Class 3: Haplosporea
The spores in this class are amoeboid. Also reproduction is only asexual type taking place through multiple fissions.
Ex: Haplosporidium, Ichthyosporidium


SUBPHYLUM III: CNIDOSPORA 

1. Trophozoite has many nuclei. 
2. Spore formation occurs throughout life. 
3. Spores contain polar capsules with polar filaments.
This subphylum includes 2 classes:

Class 1: Myxosporidea
The spores of the animals of this class are large and develop from several nuclei. These are generally extracellular parasites. The spores of this class have two polar filaments and have two to three valves
Ex: Myxobolus

Class 2: Microsporidea
The spores of the animals of this class are small and are developed from only one nucleus. These spores have single valve. These are generally intracellular parasites.
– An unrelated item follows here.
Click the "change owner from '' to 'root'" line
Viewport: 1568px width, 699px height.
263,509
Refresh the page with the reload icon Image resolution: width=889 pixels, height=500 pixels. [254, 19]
Many of the animals of this class have a single polar filament.
Ex: Nosema bombycis

SUBPHYLUM IV: CILIOPHORA 

1. Body organization complex. 
2. Presence of cilia as feeding and locomotory organelles at some stage in the life cycle. 
3. Two types of nuclei- micronucleus and macronucleus are present.
4. Asexual reproduction by binary fission or budding.
5. Sexual reproduction by conjugation.
Only one class is included in this subphylum:

Class 1: Ciliatea
The locomotory organelles of these animals are numerous hair-like cilia. One or more contractile vacuoles are present in these forms. The nucleus is dimorphic including both macro nucleus and micronucleus.